From the arrestingly modern aerial shot opening to the moment Mitchum's sociopathic preacher appears on the screen, LOVE and HATE tattooed on his knuckles, you know you are about to witness something special.
What defines Laughton's 1955 classic as a bona fide one-off is not just that it was to be his only attempt at direction but the technical brilliance with which he welds Southern Gothic imagination and German expressionism into a biblical parable on the transcendency of good over evil. The finished article is a portrait of Dust Bowl era America full of icy terror, unexpected enchantment and rare poetic detail.
Two young innocents are left fatherless when their bank robber pa Ben Harper (Graves) goes to the noose but not before he has stashed a load of stolen swag or before the sinister evangelist Harry Powell (Mitchum) sharing his cell gets wind of it. Pretty soon Powell is wooing Harper's widow Willa (Winters) with his fire and brimstone rants and threatening to dice the nippers if they don't give up their father's secret.
The surrealist river voyage by which they make their escape is among the most talked about, and consequently, talked to death sequences in movie history, so suffice to say that the haunting music and the images of cobwebs, bunnies and frogs evoke a dark Lewis Carroll-like Wonderland which still retains the power to beguile.

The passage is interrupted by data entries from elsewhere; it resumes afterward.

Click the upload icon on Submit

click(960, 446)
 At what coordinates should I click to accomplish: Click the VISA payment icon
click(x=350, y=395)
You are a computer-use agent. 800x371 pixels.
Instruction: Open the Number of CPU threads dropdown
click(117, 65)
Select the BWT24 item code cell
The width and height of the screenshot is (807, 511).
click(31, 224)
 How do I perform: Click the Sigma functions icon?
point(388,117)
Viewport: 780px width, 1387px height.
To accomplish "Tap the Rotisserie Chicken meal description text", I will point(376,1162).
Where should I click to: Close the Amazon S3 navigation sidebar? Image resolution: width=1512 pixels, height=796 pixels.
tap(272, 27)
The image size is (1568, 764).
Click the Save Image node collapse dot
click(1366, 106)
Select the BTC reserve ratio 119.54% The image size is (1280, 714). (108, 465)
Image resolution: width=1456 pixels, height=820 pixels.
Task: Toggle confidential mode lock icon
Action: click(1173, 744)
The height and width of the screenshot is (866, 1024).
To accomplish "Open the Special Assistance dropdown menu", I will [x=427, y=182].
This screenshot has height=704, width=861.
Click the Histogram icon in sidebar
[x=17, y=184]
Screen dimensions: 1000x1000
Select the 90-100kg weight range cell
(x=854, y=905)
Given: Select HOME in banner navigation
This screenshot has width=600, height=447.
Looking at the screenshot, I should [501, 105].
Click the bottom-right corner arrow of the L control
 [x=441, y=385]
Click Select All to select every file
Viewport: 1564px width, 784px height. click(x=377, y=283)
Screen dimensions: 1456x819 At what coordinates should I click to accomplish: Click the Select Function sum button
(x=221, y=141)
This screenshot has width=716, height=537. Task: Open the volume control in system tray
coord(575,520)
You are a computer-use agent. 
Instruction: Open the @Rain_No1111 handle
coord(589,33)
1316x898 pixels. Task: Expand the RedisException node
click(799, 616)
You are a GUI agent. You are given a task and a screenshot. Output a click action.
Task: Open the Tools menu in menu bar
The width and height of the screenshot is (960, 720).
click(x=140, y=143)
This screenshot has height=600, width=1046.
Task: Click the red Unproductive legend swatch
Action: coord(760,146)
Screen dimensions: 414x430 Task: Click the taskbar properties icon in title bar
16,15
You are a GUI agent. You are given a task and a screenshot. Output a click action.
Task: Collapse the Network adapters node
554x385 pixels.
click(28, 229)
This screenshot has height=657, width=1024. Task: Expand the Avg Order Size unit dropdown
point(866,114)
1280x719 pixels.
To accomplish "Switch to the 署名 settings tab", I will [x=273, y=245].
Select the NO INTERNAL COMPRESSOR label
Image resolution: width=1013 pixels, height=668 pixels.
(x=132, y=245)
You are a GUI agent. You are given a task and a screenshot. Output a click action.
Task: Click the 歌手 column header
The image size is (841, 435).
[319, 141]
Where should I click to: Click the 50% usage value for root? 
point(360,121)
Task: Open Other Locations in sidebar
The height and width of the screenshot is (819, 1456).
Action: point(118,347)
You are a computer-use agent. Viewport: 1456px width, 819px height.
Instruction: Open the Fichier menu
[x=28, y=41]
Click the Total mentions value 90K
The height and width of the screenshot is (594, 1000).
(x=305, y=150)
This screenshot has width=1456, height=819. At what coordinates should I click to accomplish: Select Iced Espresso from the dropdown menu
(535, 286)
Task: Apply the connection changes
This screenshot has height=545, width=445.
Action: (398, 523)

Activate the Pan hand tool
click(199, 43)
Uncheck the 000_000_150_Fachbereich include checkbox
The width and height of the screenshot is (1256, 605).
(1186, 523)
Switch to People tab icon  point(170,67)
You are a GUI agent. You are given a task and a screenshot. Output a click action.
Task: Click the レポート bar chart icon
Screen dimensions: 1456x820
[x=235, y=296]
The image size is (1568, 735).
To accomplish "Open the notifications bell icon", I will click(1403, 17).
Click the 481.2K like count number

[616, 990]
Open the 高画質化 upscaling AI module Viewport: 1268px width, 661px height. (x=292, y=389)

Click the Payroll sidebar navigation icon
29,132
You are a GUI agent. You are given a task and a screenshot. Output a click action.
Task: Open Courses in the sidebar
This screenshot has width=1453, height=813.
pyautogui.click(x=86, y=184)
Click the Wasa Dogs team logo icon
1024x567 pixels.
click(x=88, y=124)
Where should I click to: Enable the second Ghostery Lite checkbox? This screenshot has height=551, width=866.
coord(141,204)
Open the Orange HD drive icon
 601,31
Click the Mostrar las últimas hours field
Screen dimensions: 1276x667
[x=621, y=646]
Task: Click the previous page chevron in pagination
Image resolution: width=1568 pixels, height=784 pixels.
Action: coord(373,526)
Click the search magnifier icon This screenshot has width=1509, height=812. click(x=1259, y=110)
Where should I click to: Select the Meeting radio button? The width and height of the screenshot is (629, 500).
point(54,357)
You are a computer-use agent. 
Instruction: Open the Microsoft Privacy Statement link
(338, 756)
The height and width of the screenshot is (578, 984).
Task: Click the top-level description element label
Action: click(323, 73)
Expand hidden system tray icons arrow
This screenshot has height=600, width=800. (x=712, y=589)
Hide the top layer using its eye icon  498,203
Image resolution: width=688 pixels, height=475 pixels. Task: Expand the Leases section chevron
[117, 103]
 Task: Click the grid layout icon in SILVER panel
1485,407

Mitchum grinds out an unsettling study in insidious, inveighing nastiness on a par with his performance in the original Cape Fear and the crisp new print means Laughton's interplay between light and dark, shadow and silhouettes, crooked angles and perfect symmetries has never looked more luminous. A monochrome masterpiece, pure cinematic alchemy and just about every other superlative that spells genius.